[Saved data entries]

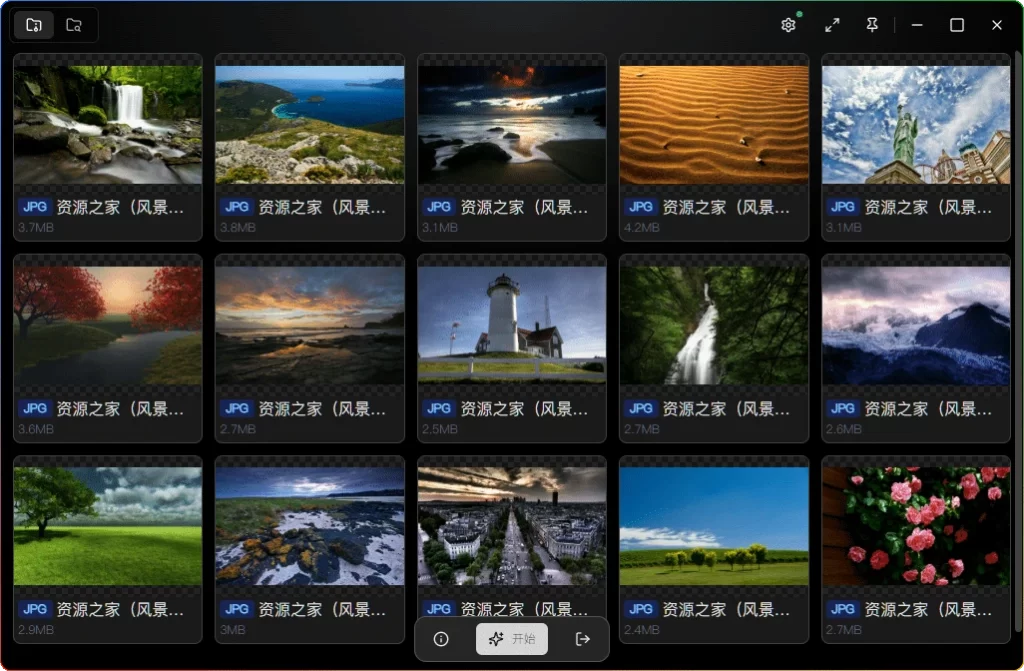Select the snowy mountain thumbnail
The height and width of the screenshot is (671, 1024).
[915, 325]
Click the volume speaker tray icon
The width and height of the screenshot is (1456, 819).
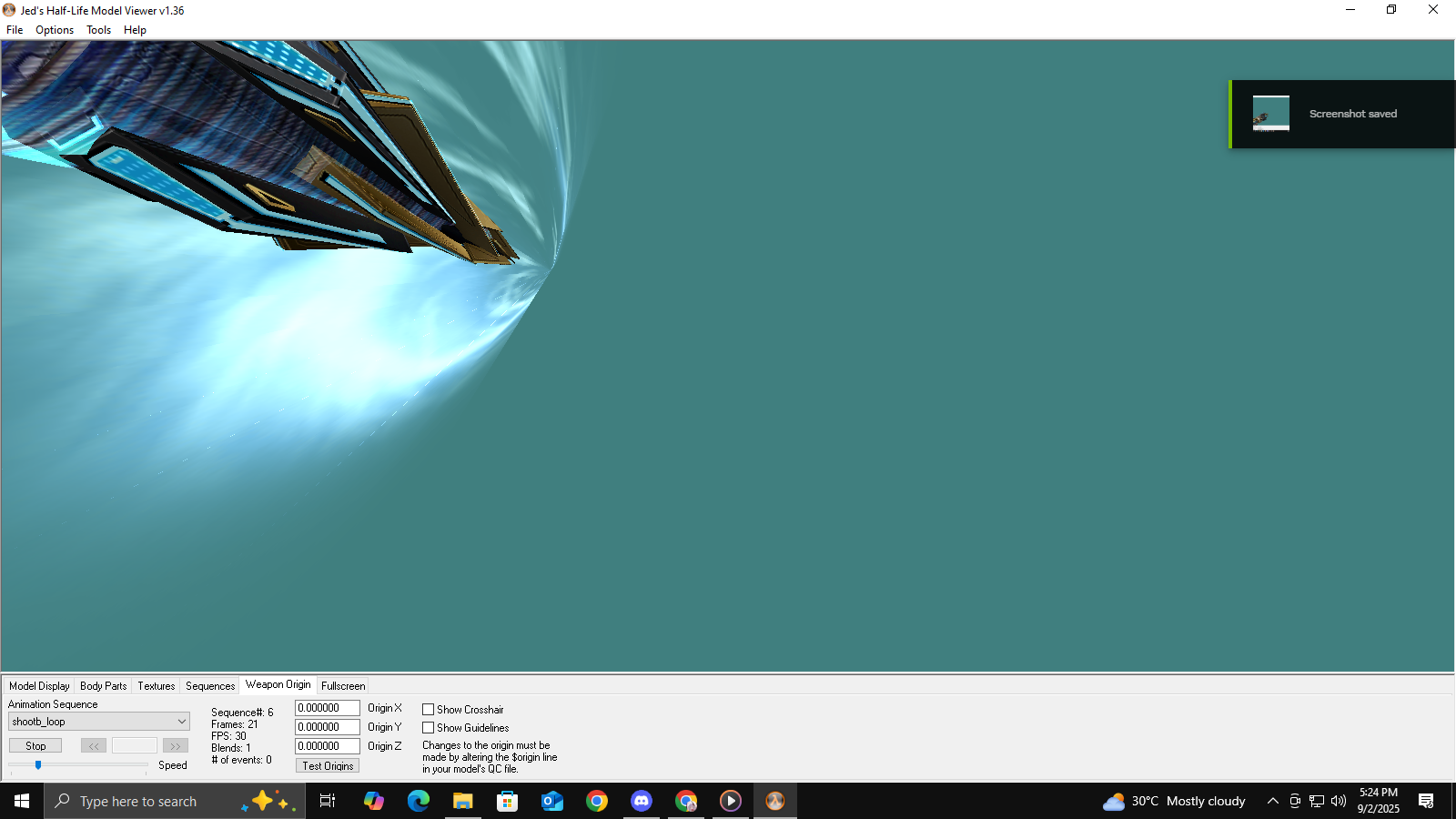tap(1338, 801)
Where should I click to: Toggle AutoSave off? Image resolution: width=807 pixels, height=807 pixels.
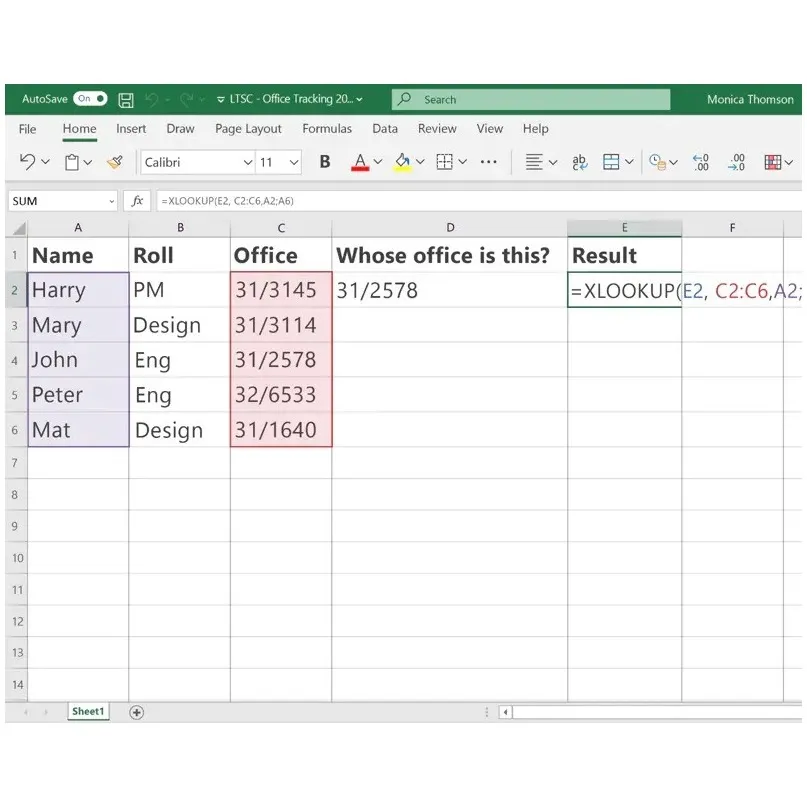[88, 98]
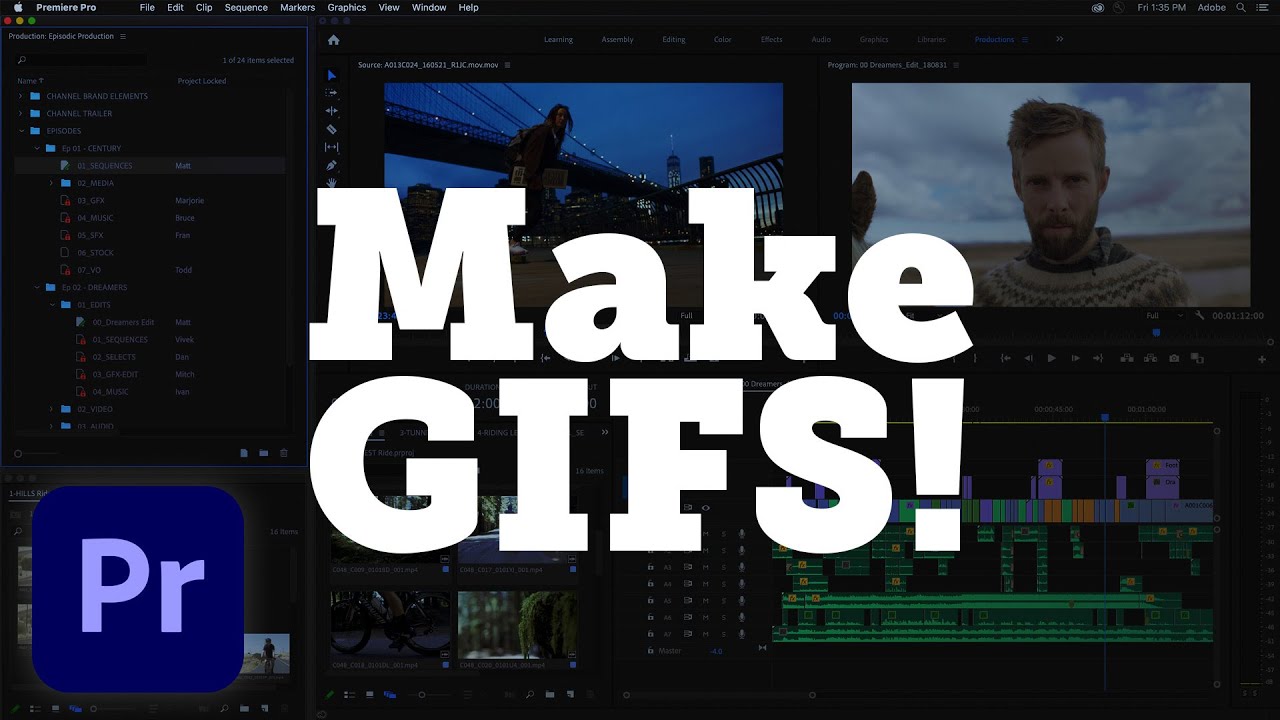Delete selected item with trash icon
This screenshot has height=720, width=1280.
[x=283, y=453]

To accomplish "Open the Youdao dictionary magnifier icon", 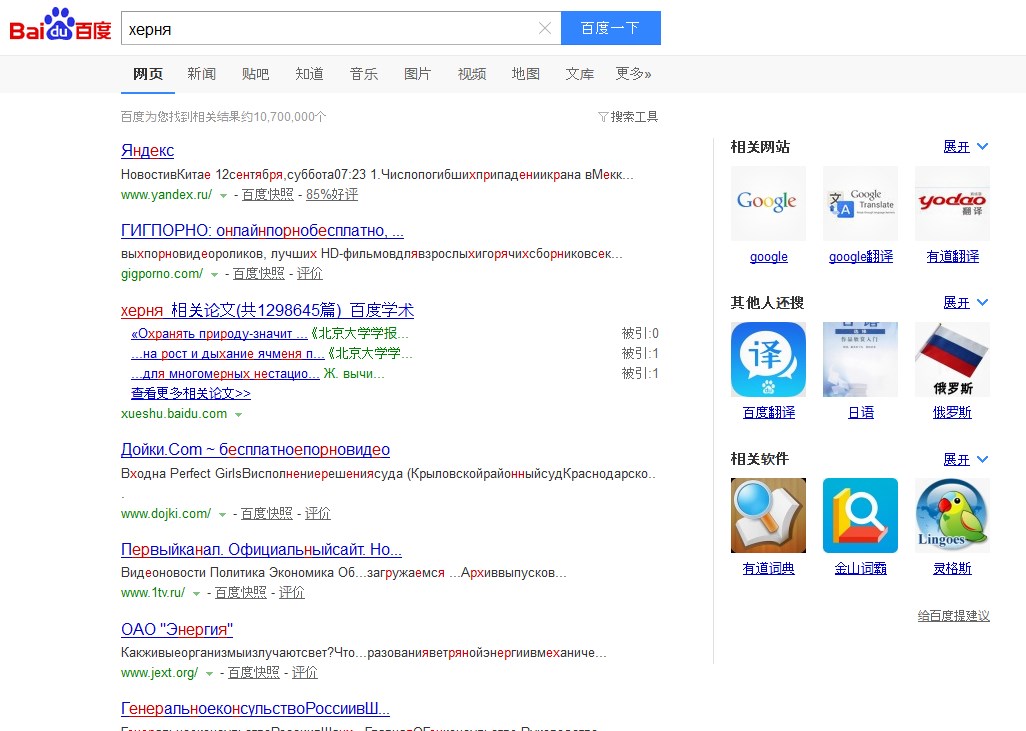I will 768,515.
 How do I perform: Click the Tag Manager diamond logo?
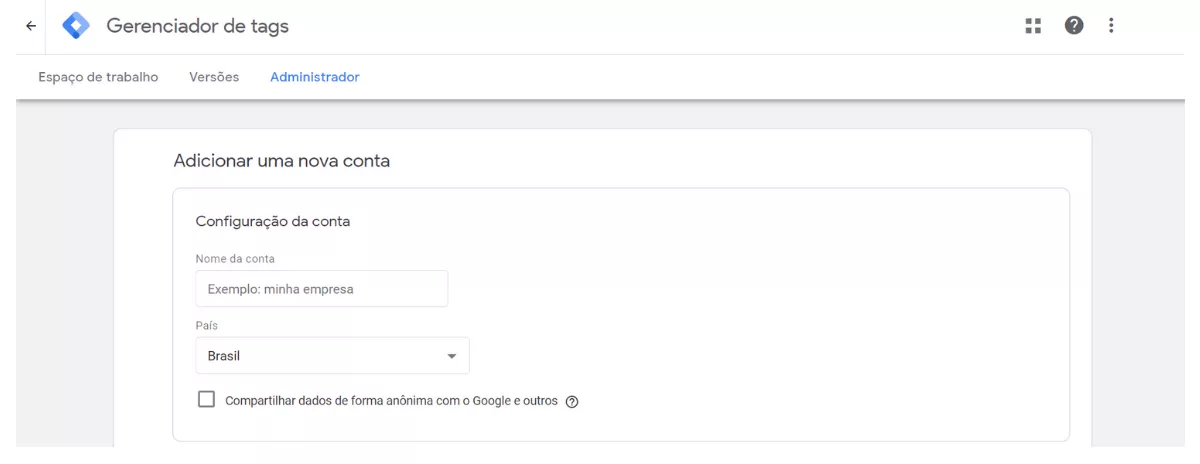(x=76, y=26)
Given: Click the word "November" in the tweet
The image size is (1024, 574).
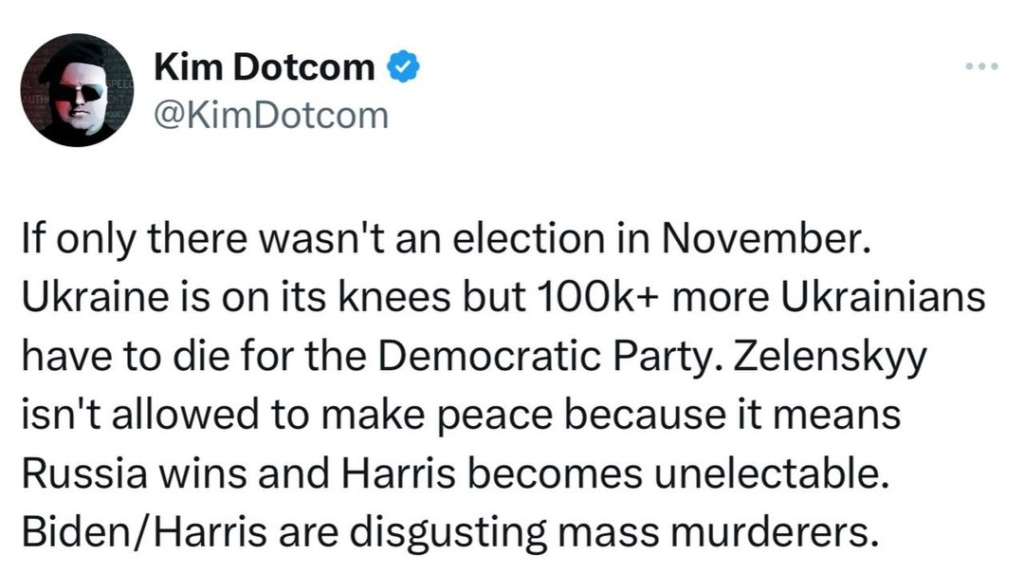Looking at the screenshot, I should (767, 239).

#### [Work instruction]
Set down again, exactly, the lines from the one with "Given: Click the" to the last line of the data, both included and pictures excluded.

#### [Solution]
Given: Click the word "November" in the tweet
The image size is (1024, 574).
Looking at the screenshot, I should (767, 239).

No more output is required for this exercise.